# Datentransfer von FTP zu FTP



## ronin (26. Mai 2004)

Hallo zusammen.


Da ich in den nächsten Wochen zu demVergnügen kommen werde, ein paar Webprojekte auf einen anderen Server zu verschieben, wollte ich es mir recht einfach machen.

Projekt 1 z.B. hat so 700 MB an Daten die verschoben werden müßten. Ich will aber gar net ausrechnen wie lang ich mit DSL dafür brauchen werde. 


Gibt es vielleicht ne Möglichkeit wie ich mich auf Server 1 und 2 einloggen kann und die Daten einfach verschieben kann? Die Teile hängen doch an dicken Glasfaserleitungen und 700 MB machen die im Nu ... zumindest schneller als mein DSLchen es könnte. ^^


Die Frage ist: Gibts nen Programm das FTP-FTP Verbindungen unterstützt? Und wenn ja, welches?


Danke und Grüße, Ronin


----------



## Neurodeamon (26. Mai 2004)

Das Zauberwort ist FXP!

Das muss allerdings der Server unterstützen, und der Klient

http://www.iglooftp.com/windows/ z. B.


----------



## ronin (26. Mai 2004)

> _Original geschrieben von Neurodeamon _
> *Das muss allerdings der Server unterstützen, und der Klient*




Ob das Unterstützt wird erfahre ich dann am sinnigsten beim Provider selber ... denk ich mal. Oder gibts ne Möglichkeit das selber in Erfahrung zu bringen?
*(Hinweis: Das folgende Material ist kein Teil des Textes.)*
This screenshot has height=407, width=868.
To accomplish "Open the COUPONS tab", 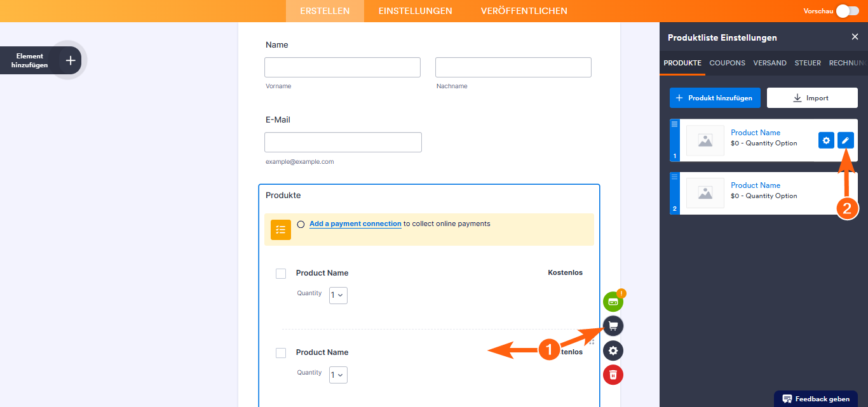I will click(727, 63).
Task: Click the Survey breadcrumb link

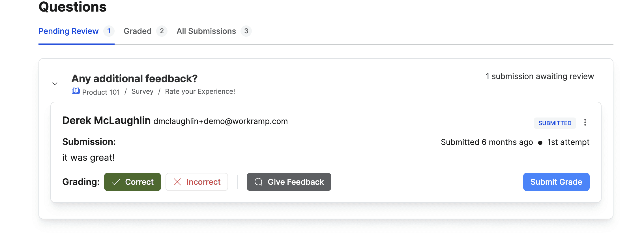Action: coord(142,92)
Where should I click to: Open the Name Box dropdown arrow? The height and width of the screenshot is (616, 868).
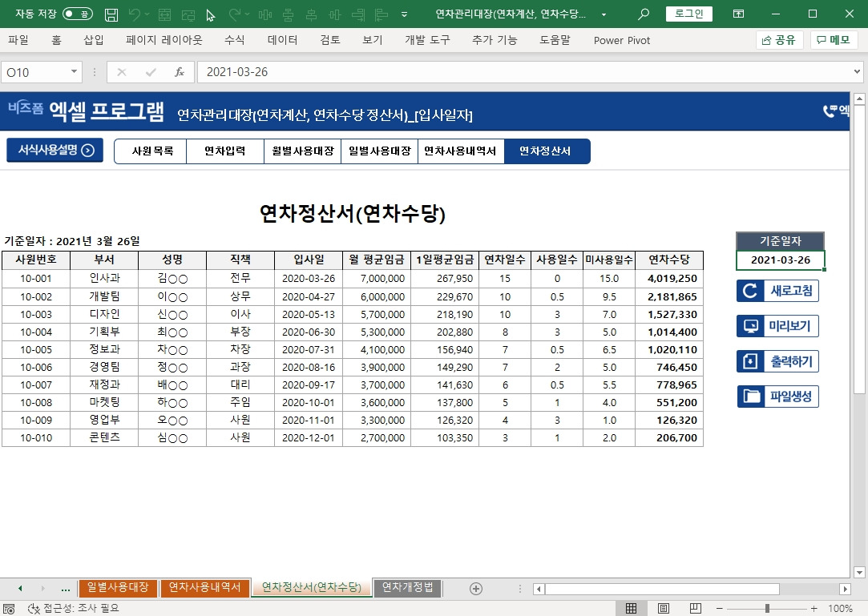[75, 71]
Aber schonmal danke. Gut wenn jemand Ahnung hat! *g*


----------



## Neurodeamon (26. Mai 2004)

Jupp, der Provider muss es wissen. Außerdem könntest du es mit dem passenden Klienten ausprobieren


----------



## Arne Buchwald (26. Mai 2004)

Du könntest deinen Provider auch eben um ein wget bitten  Ein vernünftiger Priovider wird dir dabei auch eben helfen.


----------



## ronin (26. Mai 2004)

> _Original geschrieben von Arne Buchwald _
> *Du könntest deinen Provider auch eben um ein wget bitten  Ein vernünftiger Priovider wird dir dabei auch eben helfen. *




Definiere "wget". Stell dir vor. du redest mit einem der absolut KEINEN Schimmer hat was ein wget sein könnte. *g*


----------



## Arne Buchwald (27. Mai 2004)

> _Original geschrieben von ronin _
> *Definiere "wget". Stell dir vor. du redest mit einem der absolut KEINEN Schimmer hat was ein wget sein könnte. *g* *


Dein Provider kennt wget - unter Garantie, ansonsten *sofort* wechseln. Wenn du deinen Provider dann eben darum bittest, die Daten auf deinen Account zu ziehen (FTP-Zugangsdaten müsstest du ihm mitteilen), sollte das eben zügig realisiert sein.


----------



## meilon (27. Mai 2004)

Mal eben erklärt was wget ist:
wget ist ein Programm was bei eigentlich allen Linux Distributoren dabei ist. Damit kann man Dateien etc. auf einen Rechner runterladen. Das geht nur vom neuen FTP aus. Einfach mal freundlich beim Provider des neuen Webspaces nachfragen. Ist ja ne Sachenvon ein paar Sekunden!


----------



## Arne Buchwald (27. Mai 2004)

> _Original geschrieben von Oberst Klink _
> *Das geht nur vom neuen FTP aus. *


Was verstehst du unter neuen FTP? Du übergibst wget das ftp-Protokoll, deine Zugangskennung + Passwort und gut ist ...


----------



## ronin (27. Mai 2004)

Das die Provider wissen was das is, das denke ich mir. Aber ich verlang net einfach nen Service ohne auch nur einen blassen Schimmer zu haben was das eigentlich is. ^^
Am Ende schicken die mir noch ne SM-Lady vorbei und die haut mich. Und nur weil ich net wußte, was ein wget is! 


Aber danke für die Info. *g*


----------